● **WHAT THE EXERCISE ASKS**: Reproduce the data verbatim, starting at its first line and ending with the line that contains "Describe the element at coordinates (467, 1190)", both included.

● **Records from a pointing dataset**:
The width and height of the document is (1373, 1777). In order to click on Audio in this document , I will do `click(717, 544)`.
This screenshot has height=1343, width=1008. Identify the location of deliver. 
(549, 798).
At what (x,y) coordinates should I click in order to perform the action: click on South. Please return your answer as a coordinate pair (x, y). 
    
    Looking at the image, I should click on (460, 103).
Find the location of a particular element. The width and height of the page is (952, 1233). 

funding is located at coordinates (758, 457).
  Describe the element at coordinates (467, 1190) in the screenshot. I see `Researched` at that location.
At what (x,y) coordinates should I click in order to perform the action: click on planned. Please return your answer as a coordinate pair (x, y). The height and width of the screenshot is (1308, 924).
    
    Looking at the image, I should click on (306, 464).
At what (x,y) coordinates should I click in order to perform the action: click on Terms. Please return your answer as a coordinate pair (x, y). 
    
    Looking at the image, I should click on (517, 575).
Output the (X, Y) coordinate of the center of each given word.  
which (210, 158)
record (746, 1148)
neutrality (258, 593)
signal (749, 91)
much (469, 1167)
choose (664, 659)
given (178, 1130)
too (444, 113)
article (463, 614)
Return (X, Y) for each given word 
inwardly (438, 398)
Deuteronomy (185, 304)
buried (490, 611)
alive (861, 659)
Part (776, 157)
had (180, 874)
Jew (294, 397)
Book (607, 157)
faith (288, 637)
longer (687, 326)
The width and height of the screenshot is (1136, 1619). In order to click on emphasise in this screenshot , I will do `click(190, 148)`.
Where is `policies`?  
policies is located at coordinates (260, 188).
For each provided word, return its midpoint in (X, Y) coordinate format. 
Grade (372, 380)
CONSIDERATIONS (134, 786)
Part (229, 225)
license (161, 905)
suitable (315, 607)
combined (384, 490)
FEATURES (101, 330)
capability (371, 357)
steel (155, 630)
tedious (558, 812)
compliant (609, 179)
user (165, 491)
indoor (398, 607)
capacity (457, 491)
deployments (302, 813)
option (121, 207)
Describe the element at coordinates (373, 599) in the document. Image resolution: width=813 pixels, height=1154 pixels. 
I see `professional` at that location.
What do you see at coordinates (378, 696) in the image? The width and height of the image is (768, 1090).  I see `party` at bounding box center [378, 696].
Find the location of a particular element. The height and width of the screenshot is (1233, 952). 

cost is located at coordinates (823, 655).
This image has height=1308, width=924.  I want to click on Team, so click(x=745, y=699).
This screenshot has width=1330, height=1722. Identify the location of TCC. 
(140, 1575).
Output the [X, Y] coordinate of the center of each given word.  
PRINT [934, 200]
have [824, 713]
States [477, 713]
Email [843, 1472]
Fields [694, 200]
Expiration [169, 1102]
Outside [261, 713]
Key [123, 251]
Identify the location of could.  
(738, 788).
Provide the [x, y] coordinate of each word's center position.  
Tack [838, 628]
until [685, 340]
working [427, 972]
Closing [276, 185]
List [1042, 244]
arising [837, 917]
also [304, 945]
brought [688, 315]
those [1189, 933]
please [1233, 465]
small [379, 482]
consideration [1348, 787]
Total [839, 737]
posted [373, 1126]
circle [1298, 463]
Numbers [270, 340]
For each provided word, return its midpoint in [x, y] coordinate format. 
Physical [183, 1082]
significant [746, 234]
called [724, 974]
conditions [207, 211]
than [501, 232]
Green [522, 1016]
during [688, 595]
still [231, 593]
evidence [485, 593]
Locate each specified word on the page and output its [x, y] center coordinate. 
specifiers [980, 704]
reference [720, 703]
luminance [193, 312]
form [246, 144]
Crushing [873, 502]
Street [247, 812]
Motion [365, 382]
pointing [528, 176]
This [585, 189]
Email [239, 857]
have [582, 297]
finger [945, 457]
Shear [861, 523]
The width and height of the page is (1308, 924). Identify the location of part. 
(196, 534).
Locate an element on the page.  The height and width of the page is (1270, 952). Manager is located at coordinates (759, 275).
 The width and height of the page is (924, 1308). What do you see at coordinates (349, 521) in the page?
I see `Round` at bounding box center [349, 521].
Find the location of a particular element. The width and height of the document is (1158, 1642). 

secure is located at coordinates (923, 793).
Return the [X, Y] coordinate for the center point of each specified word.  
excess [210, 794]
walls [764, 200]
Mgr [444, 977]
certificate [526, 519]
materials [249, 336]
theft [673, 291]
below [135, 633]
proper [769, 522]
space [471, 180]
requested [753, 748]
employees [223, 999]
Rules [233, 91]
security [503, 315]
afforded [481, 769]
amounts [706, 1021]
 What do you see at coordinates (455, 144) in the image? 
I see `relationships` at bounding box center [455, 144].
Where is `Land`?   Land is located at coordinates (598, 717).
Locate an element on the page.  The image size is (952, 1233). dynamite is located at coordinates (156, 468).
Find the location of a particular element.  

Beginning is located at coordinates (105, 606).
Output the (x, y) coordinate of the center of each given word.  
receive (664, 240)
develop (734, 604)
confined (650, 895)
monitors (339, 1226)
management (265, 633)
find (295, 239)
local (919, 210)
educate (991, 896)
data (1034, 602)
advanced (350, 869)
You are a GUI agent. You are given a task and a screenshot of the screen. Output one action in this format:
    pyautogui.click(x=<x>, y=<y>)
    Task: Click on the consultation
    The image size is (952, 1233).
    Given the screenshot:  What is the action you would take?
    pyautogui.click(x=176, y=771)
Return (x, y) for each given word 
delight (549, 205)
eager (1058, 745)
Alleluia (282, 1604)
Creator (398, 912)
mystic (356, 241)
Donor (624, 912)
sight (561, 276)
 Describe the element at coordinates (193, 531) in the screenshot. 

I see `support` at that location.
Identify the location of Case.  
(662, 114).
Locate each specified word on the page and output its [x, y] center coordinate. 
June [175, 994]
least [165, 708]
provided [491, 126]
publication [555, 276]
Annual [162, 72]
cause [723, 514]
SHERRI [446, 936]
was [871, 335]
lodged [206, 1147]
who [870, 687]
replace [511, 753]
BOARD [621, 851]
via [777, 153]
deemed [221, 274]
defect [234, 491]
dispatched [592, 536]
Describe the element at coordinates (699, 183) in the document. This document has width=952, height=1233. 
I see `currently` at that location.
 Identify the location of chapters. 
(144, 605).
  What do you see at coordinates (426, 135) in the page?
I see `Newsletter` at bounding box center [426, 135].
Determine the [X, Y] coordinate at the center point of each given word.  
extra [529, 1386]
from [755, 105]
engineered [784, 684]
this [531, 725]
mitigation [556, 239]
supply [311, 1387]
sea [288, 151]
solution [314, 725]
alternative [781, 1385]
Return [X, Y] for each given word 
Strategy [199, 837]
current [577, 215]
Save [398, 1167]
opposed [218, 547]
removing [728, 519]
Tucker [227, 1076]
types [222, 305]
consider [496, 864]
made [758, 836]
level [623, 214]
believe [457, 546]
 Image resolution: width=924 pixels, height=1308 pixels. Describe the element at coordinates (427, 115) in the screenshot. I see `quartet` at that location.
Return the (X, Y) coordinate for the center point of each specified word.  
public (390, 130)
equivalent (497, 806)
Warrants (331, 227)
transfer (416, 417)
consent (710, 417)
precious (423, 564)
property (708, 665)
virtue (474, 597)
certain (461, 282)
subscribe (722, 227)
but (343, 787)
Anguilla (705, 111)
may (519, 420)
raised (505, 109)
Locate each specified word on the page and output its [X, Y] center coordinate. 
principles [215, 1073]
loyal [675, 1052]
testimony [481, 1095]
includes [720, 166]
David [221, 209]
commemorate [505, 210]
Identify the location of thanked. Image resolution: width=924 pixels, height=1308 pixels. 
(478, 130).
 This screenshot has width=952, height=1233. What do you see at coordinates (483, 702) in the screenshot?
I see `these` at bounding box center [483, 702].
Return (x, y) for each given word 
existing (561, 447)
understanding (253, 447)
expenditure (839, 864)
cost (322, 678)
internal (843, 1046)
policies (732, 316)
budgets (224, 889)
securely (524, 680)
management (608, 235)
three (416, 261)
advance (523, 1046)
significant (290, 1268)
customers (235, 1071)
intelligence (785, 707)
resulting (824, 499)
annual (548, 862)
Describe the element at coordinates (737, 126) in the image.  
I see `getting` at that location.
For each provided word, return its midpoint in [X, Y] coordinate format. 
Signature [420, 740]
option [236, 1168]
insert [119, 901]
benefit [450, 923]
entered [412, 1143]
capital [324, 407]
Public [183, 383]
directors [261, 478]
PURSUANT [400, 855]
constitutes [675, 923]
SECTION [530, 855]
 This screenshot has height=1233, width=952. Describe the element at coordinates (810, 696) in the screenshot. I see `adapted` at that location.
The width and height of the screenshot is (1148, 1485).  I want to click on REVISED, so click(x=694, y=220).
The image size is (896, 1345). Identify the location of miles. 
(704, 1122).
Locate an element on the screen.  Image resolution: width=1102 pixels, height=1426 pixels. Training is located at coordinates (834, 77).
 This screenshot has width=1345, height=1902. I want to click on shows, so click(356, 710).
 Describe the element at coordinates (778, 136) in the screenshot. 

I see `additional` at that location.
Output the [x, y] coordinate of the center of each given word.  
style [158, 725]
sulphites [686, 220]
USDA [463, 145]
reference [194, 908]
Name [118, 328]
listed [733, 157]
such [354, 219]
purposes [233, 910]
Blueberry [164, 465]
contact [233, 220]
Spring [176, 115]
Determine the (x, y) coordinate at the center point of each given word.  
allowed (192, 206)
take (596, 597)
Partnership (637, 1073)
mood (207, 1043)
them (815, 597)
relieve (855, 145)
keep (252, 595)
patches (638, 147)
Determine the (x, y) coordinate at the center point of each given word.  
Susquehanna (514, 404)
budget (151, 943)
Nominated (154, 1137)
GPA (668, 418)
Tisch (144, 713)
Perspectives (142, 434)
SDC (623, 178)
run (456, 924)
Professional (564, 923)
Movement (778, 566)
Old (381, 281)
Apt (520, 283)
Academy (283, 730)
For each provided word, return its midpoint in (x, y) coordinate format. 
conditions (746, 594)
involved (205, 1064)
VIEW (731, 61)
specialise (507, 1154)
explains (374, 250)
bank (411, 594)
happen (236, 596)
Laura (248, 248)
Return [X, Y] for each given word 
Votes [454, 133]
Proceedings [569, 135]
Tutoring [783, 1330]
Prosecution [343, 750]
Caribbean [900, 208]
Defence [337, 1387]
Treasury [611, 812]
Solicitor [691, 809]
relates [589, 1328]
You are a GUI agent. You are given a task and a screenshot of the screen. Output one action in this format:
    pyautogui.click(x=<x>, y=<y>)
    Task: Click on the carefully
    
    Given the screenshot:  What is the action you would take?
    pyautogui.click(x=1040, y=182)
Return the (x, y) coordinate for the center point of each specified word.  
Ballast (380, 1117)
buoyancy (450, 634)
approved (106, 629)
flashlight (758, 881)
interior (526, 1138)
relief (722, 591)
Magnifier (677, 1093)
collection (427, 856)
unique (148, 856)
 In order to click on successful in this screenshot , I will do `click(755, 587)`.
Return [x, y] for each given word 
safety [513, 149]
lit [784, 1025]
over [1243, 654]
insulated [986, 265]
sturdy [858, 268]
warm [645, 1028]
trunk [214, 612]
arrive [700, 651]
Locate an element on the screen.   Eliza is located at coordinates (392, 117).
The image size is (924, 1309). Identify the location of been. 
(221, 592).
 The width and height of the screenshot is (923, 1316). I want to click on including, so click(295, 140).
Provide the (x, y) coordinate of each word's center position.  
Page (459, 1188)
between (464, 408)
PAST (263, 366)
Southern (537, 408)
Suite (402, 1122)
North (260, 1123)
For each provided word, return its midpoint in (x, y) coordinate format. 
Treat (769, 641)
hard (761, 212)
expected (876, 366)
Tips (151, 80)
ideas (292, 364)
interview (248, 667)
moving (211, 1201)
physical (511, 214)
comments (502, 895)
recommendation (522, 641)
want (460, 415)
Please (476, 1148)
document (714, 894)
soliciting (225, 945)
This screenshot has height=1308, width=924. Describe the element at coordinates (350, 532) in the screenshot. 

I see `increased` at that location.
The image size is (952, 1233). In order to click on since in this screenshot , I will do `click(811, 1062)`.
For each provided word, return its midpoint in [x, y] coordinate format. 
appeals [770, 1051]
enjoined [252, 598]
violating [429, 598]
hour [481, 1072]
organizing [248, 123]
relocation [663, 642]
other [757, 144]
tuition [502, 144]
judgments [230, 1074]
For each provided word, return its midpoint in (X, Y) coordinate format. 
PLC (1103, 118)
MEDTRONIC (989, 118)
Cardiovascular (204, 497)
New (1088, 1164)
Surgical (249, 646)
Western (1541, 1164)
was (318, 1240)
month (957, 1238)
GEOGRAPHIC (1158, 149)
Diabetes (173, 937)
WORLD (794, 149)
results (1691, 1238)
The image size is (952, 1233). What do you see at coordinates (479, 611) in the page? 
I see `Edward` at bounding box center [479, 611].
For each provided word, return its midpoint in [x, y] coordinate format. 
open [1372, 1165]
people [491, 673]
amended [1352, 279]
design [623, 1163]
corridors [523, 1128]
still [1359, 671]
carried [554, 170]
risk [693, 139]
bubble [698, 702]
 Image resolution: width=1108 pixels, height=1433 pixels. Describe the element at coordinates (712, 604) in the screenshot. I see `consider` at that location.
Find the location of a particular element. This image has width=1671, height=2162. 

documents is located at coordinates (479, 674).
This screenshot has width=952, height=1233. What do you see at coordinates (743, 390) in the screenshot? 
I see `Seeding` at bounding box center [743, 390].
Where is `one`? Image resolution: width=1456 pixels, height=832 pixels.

● **FINISHED EXERCISE**:
The width and height of the document is (1373, 1777). In order to click on Audio in this document , I will do `click(717, 544)`.
This screenshot has height=1343, width=1008. Identify the location of deliver. 
(549, 798).
At what (x,y) coordinates should I click in order to perform the action: click on South. Please return your answer as a coordinate pair (x, y). 
    
    Looking at the image, I should click on (460, 103).
Find the location of a particular element. The width and height of the page is (952, 1233). 

funding is located at coordinates (758, 457).
  Describe the element at coordinates (467, 1190) in the screenshot. I see `Researched` at that location.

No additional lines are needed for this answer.